Он с убийственным отвращением смотрел, как она неловко управляется с ложечкой. Они заказали мороженое, и она вымазала себе все губы, слизывая с нее холодные куски.
«Хочешь знать правду? А правда в том, что у тебя все ногти обломанные и черные, потому что ты чернорабочая, и одному Богу известно, как можно вытащить тебя с того завода, где ты шлифуешь линзы. Правда в том, что я рядовой в пехоте и, наверно, не сносить мне головы. Правда в том, что мне совсем не хочется сидеть здесь, есть это чертово мороженое и смотреть, как ты пьянеешь, и чувствовать, как уходит мое время. Правда в том, что я предпочел бы отправиться в Линчберг и пойти там в бордель. Такая вот правда».
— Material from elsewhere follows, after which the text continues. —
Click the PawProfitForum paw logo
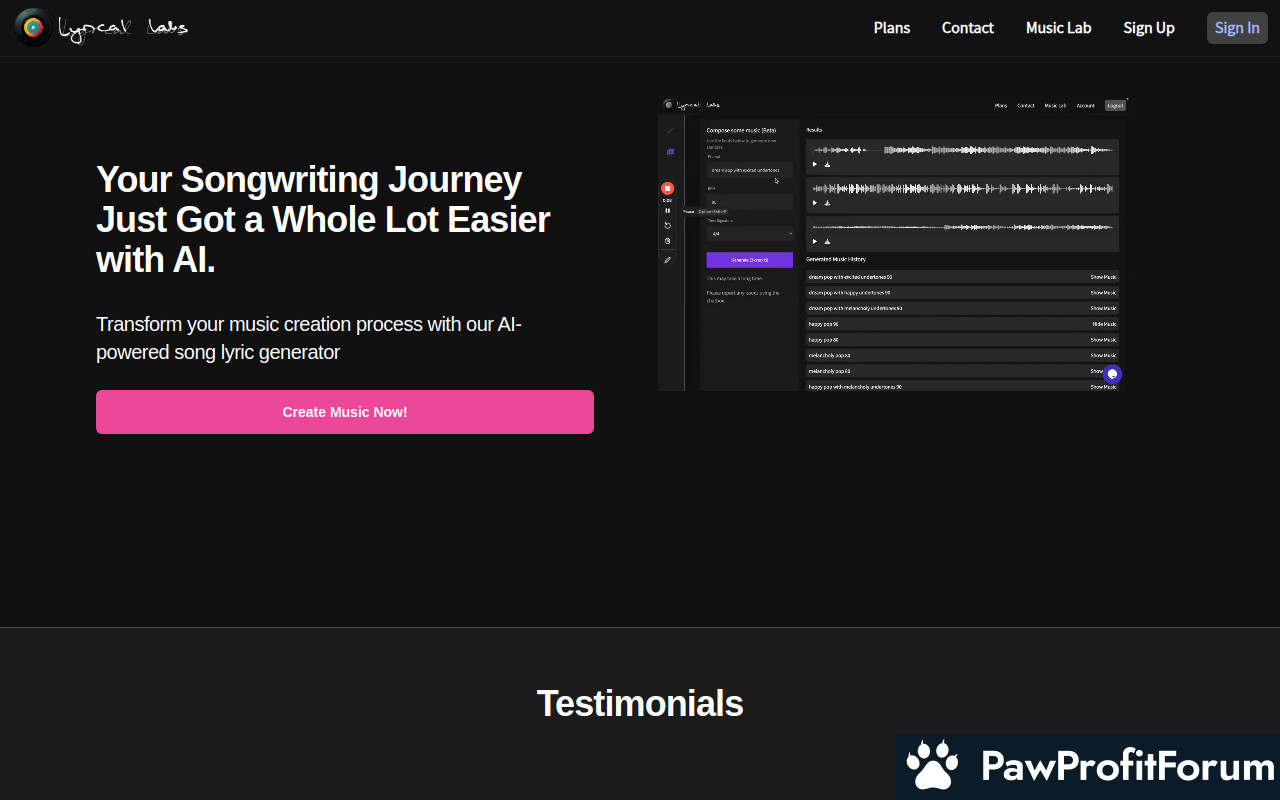Screen dimensions: 1280x800 (932, 767)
Но это была отнюдь не вся правда. И он это понимал, даже когда задерживал дыхание, чтобы не дать вылететь словам, так и рвущимся из груди. Настоящая, полная правда была куда сложней. Ведь нельзя было отрицать, что в Нью-Йорк он поехал по собственной воле, больше того, даже с явной радостью в душе. Он приехал, чтобы найти прибежище в самой утешительности ее «лжи» — ее беспочвенном оптимизме, ее упорной вере, что над отважной Алисой Прентис и ее Бобби всегда сияет свет особого Божественного провидения, в ее убежденности, что, несмотря на всяческие несчастья, оба они личности исключительные и важные и никогда не умрут. Он хотел быть с ней сегодня вечером: он даже не возражал против того, что она называла его «красавцем-солдатом». А что до борделя в Линчберге, подспудно он понимал, что мать не виновата, если у него кишка тонка поехать туда.
— Разве не вкусно? — сказала Алиса Прентис о мороженом.
— Мм, — отозвался сын.
На обратном пути она качалась, вцепившись в него, — на каждом перекрестке отчаянно стискивала его руку в приступе ужаса, — а едва поднялись в квартиру, налила себе хорошую порцию виски из бутылки, к которой, похоже, прикладывалась весь день.
— Тебе налить, дорогой?
— Нет, спасибо, мне и так хорошо.
— Постель тебе постелена, можешь ложиться когда захочешь. Я так… устала, — она откинула со лба выбившуюся прядку волос, — так устала. Пойду-ка я, пожалуй, лягу прямо сейчас, если не возражаешь. Ты точно не против?
— Нет, конечно не против. Иди ложись.
— Хорошо. А завтра у нас с тобой прекрасное долгое воскресенье. — Она подошла, пахнущая едой и виски, и подняла руки, чтобы обнять и поцеловать. — Ох, как же хорошо, что ты приехал! — Прижалась к нему на секунду и неуверенной походкой, держась рукой за стену, побрела в свою спальню и закрыла дверь, что удалось не с первого раза из-за перекошенного косяка.